Cumhuriyet rejimi, her şeyden önce kişi, zümre ve sınıf yararını değil, kamu yararını ön planda tutan, kamu yararına dayanan bir yönetim şeklidir. Ancak ülkemizde, çok partili dönemde, halkın bu alanda tam yetkili olduğunu söylemek çok zordur. Çünkü halkımız, Yıllardır. Parti Genel Başkanları ve yönetimlerinin tespit ettiği adayları seçmek zorunda bırakılmıştır. Hatta tercih bile yapmasına müsaade edilmemiştir. Bu durum önümüzdeki yıllarda değişir mi bilinmez ama halka rağmen başarılı da olmak mümkün değildir. Nitekim de halka itibar etmeyen partiler, yok olup gitmiş, ülkemiz adeta parti mezarlığına dönüşmüştür.
Hâlbuki Cumhuriyetin kuruluşunda, cumhuriyet yönetimi, devlet hayatımıza, siyasi hayatımıza egemenliğin bir şahsa, bir zümreye, bir sınıfa değil, millete ait olduğu gerçeğini kazandırmıştı. Padişahlığı da kaldırmıştı Ancak çok partili dönemde, Cumhuriyet Padişahları türedi. Sonuçta da ülkemiz siyasi literatürüne ve ülke yönetimine, belli isimler hakim oldu. Bu saltanatın sürdürülebilmesi için de partilerde lider olabilecek insanlar, ya partiden ihraç, ya da pasifize edildi.

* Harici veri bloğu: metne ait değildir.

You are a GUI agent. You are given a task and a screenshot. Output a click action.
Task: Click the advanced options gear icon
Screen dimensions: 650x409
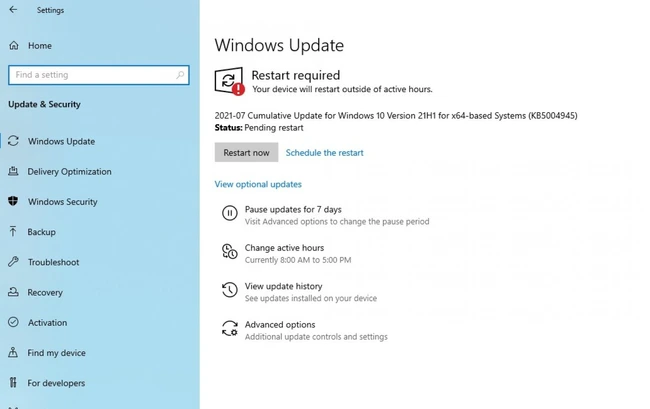229,329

Son yıllarda, sanal aydınlar, "İkinci Cumhuriyet " saçmalığı ile ortaya çıktılar. Liberal aydın denen bu kesimlerin, demokrasi, insan hakları ve Kürt sorununa yönelik çözüm önerileri, AB'ye tam üye olmanın olmazsa olmaz şartı olan Kopenhag Kriterleri ile gündemdeler. Oysa bu kavramların, ülkeyi getirdiği nokta ortadadır.
Ayrıca ABD, bu kavramları kullanarak, Büyük Ortadoğu Projesi' ni gerçekleştirmek istiyor. Yine ABD ve Avrupa Birliği' nin, 1975 Helsinki Sonuç Belgesi' nin, insan hakları, temel hak ve özgürlüklerini temel alan, 7.nci maddesine yönelik, demokratikleşme senaryoları ve Kopenhag kriterlerini ile çıkarlarına alet ediyorlar. Geçmişte bu yöntemle, Sovyetler Birliği, savaşsız, işgalsiz ve müdahalesiz bir şekilde çökertilmiş, Yugoslavya'da aynı yöntemle, parçalanmıştı.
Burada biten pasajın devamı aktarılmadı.